Final answer:
To obtain 12.5g of copper (II) sulfate, one needs to calculate the moles of CuSO4 needed and convert that to moles of copper (II) sulfate pentahydrate using the molar mass of both compounds, then multiply by the molar mass of CuSO4·5H2O to find the required mass.
Step-by-step explanation:
To determine how much copper (II) sulfate pentahydrate, CuSO4·5H2O, is required to get 12.5g of copper (II) sulfate, we need to take into account the molar masses of both compounds.

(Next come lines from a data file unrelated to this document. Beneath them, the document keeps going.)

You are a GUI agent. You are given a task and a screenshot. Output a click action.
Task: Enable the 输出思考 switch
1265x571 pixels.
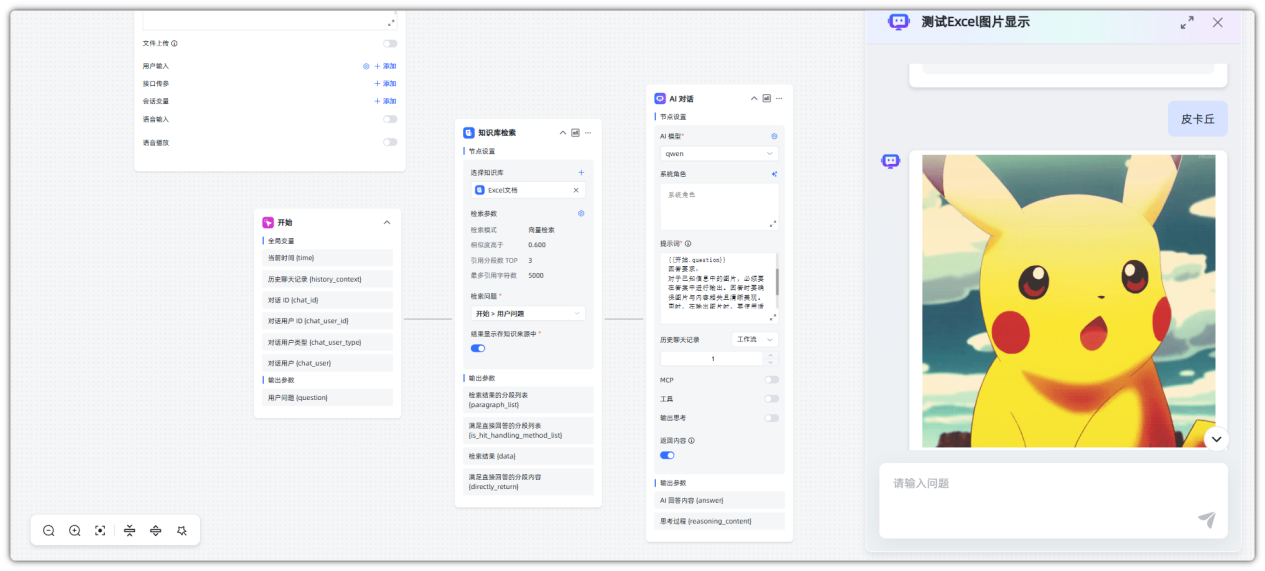(771, 418)
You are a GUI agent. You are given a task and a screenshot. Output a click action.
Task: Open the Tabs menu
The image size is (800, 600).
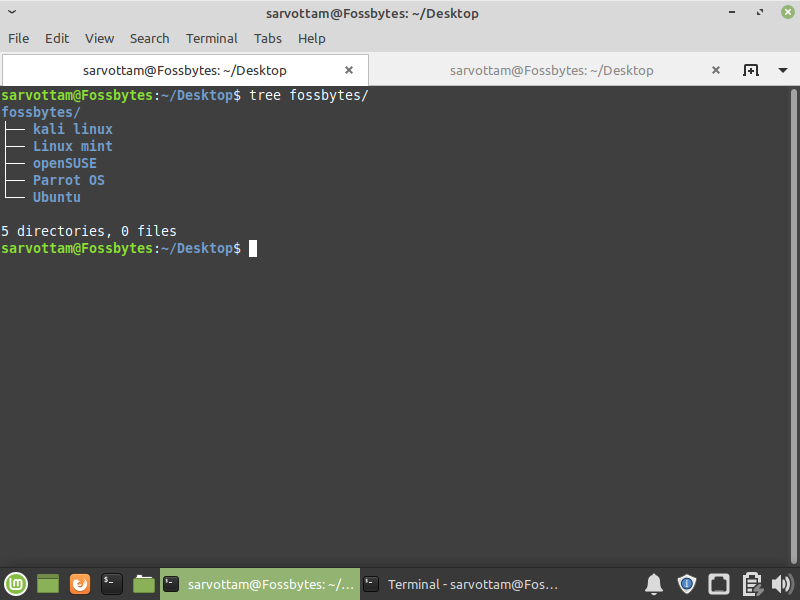coord(267,38)
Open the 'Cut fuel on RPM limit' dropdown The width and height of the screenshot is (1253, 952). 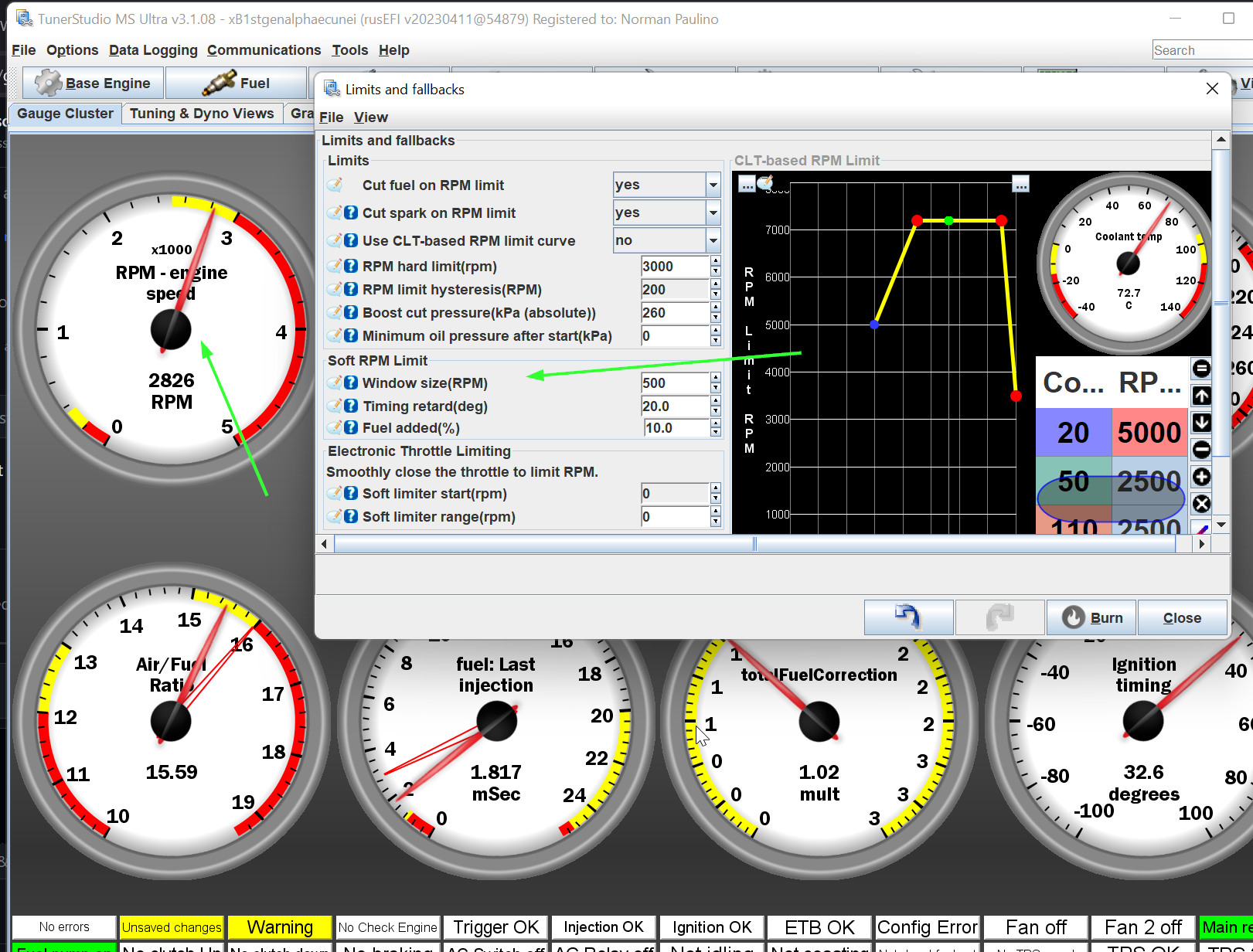tap(712, 185)
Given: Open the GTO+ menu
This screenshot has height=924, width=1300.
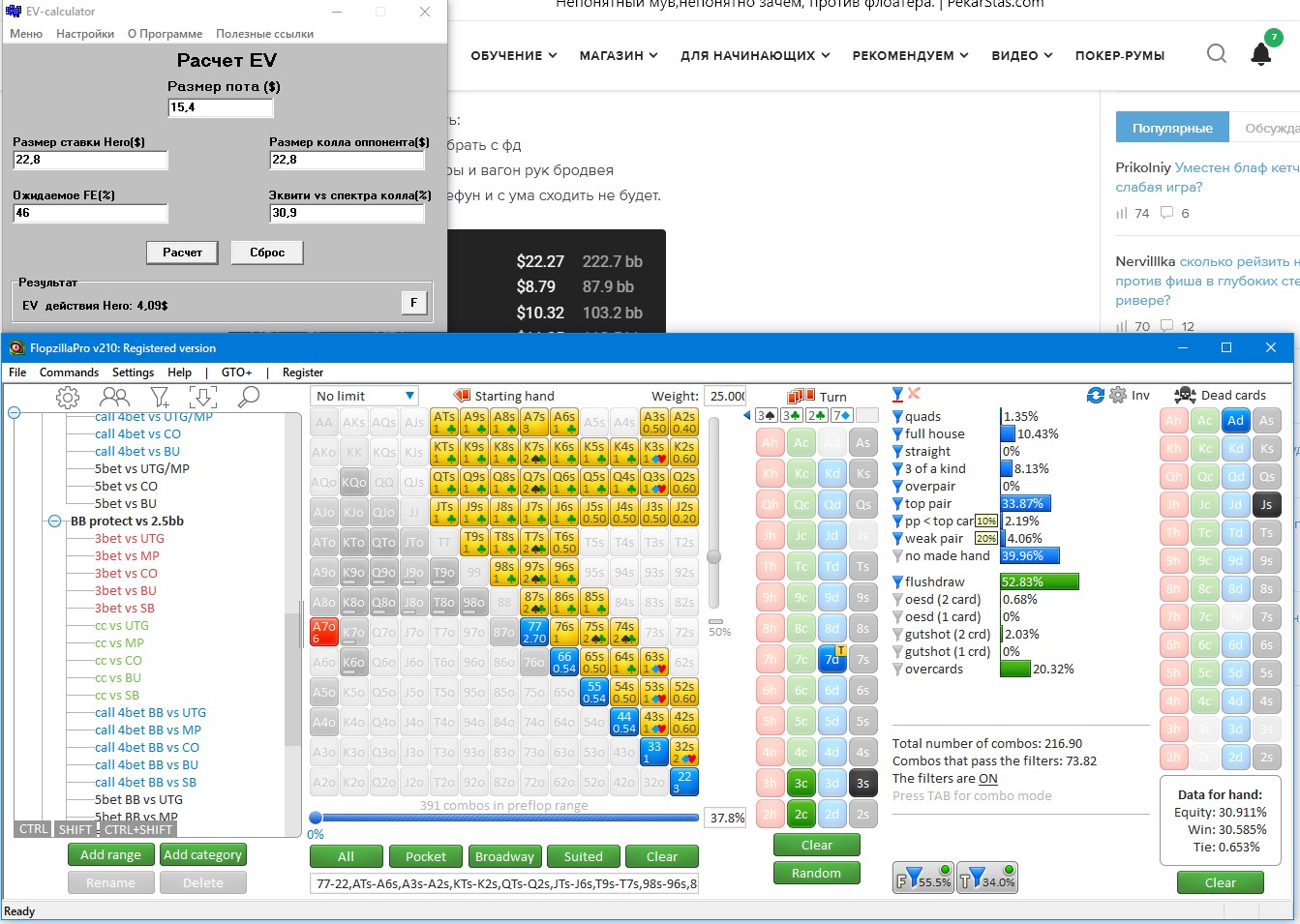Looking at the screenshot, I should [236, 373].
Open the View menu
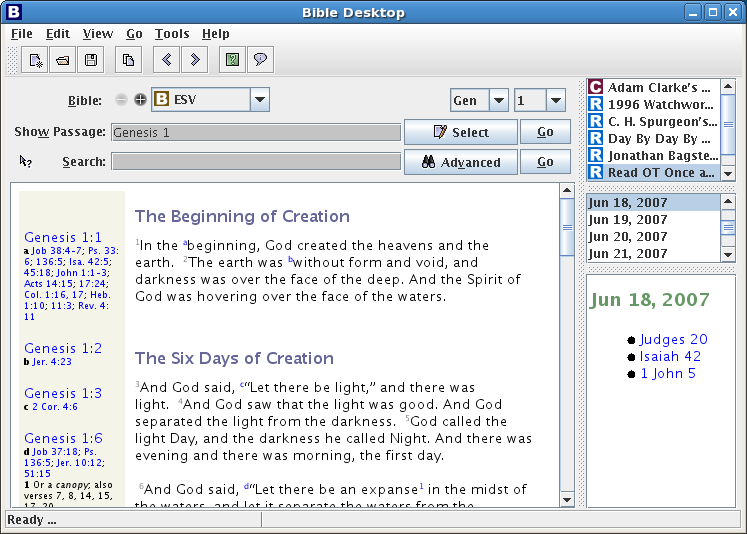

Copper (II) sulfate pentahydrate includes not only the copper sulfate but also the mass of five water molecules per formula unit.
The molar mass of CuSO4·5H2O is the sum of the molar mass of CuSO4 (159.62 g/mol) and the molar mass of 5 water molecules (5 × 18.015 g/mol). The molar mass of CuSO4·5H2O is therefore 159.62 + (5 × 18.015) = 249.70 g/mol.
To find the mass of copper (II) sulfate pentahydrate needed for 12.5g of CuSO4, we use the ratio of their molar masses:
- Calculate the moles of CuSO4 needed by dividing 12.5g by its molar mass. So, moles of CuSO4 = 12.5 g / 159.62 g/mol.
- Then, convert moles of CuSO4 to moles of CuSO4·5H2O, which is a 1:1 ratio since the hydrate has one formula unit of CuSO4.
- Multiply the moles of hydrated CuSO4 by its molar mass to find the mass of CuSO4·5H2O required.